A meditation on Psalm 37, verses 23 & 24

The steps of a man are established by the Lord,and he delights in his way.When he falls he shall not be hurled headlong because the Lord is the one who holds his hand



You know the way you want us to go;

Planned and perfect,

Complete and right.


You take us by the hand

As a  father takes his child,

and you delight in teaching us.

You show us your glories,

You teach us your way,

and you share your love with us.



as children often do,

we will slip our hand from your loving guiding grip,

and wander on a path that is not yours.

We are tempted away from you

by the glitter and gaudiness of the world.

We ignore your warning cries

and we fail so many times

to listen to your voice.

You do not force us.

You do not pull us.

You do not leave us.

Instead you watch for us,

you wait for us,

you love us.


And,as a child who does not hold his father’s hand

has no protection when he falls,

so too do we have nothing to save us when we fall.

But as we lie,

battered and bruised by life,

and crying for help,

you are there

there to pick us up,

to hold us in your arms,

and to tell us that you love us


And maybe next time we will have learned,

learned to hold your hand a little tighter,

learned to follow your ways a little closer.

For if we walk with you

and hold your hand

We know that we are safe,

and that you will not allow us

to fall.

Tags: ,

6 Responses to “A Pause In Lent 3”

  1. Floss Says:

    I’m so glad you’re here with us. We have to be honest with God and you are. Your poem is beautiful. And Psalm 37 seemes to be the Psalm for the Day – I just read the first part of it over in the South Pacific (OK on a blog from the SP) and felt really encouraged ! It’s here:

  2. Karin Says:

    I have some sympathy with you, Dormouse. I’ve felt more than once that I wasn’t ready for Lent, or Lent was at the wrong time of year for me. These days I reflect of God etc when I am in the mood to do so, rather than because of the season we are in. In an ideal world I think we would all be better off mentally and physically to spend some time reflecting and meditating on a daily basis, but I haven’t managed to get into such a habit yet. I shan’t feel guilty, but I know my life and overall well-being would be enhanced if I could. It is something to aim for, not because someone has told me to do so, but because I know I would benefit.

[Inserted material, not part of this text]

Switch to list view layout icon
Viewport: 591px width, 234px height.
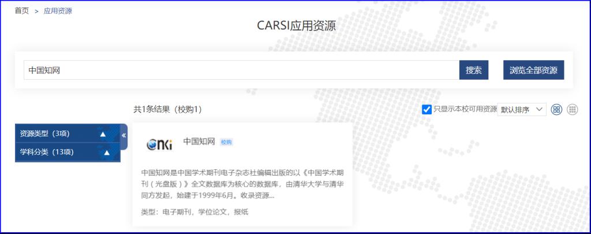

    How would you hope thinking about God during Lent could benefit you? Is that a realistic expectation? If so, what could you do to make it more likely to happen? Perhaps there isn’t anything, in which case, why not let it go this time. Sometimes the harder we try the less we can do it and when we stop trying we suddenly find it has happened.

  3. The Mad House Says:

    I am sat in tears at that poem. I am finding lent very hard this year and I am so upset as my mum died on Christmas eve. I am angry and something of a reluctant worshipper at the moment

  4. Carolyn Phillips Says:

    That poem is beautiful and reflects the situation we all find ourselves in from time to time.

    My own testimony is that wherever we go, how ever much we sulk, however long we ignore him, God does not stop loving us. He never looses sight of us.

    Your honesty is the best place to be.

  5. magsmcc Says:

    How beautiful- thank you for this.

  6. annie Says:

    God, our Father, is never far from us. We all have times in our life when just knowing His comfort and friendship is there is enough. With time the friendship will deepen.

    “Be still and know that I am God!” is the first part of Psalm 46:10. The word “still” comes from a Hebrew word meaning to “let go” or “release.” The meaning would be best understood to say “cause yourself to become restrained or to let go.” In other words, we need to come to a place where we are willing to submit ourselves to God and acknowledging that He is in sovereign control.

    When we realize that we are truly incapable of controlling life, we can surrender our will to God’s will. It may be a matter of finally saying we trust Him. This will open the door so that we may experience the fullness of all God wants and has for us. After all, He is our Creator and has a perfect plan for us when we let Him orchestrate it.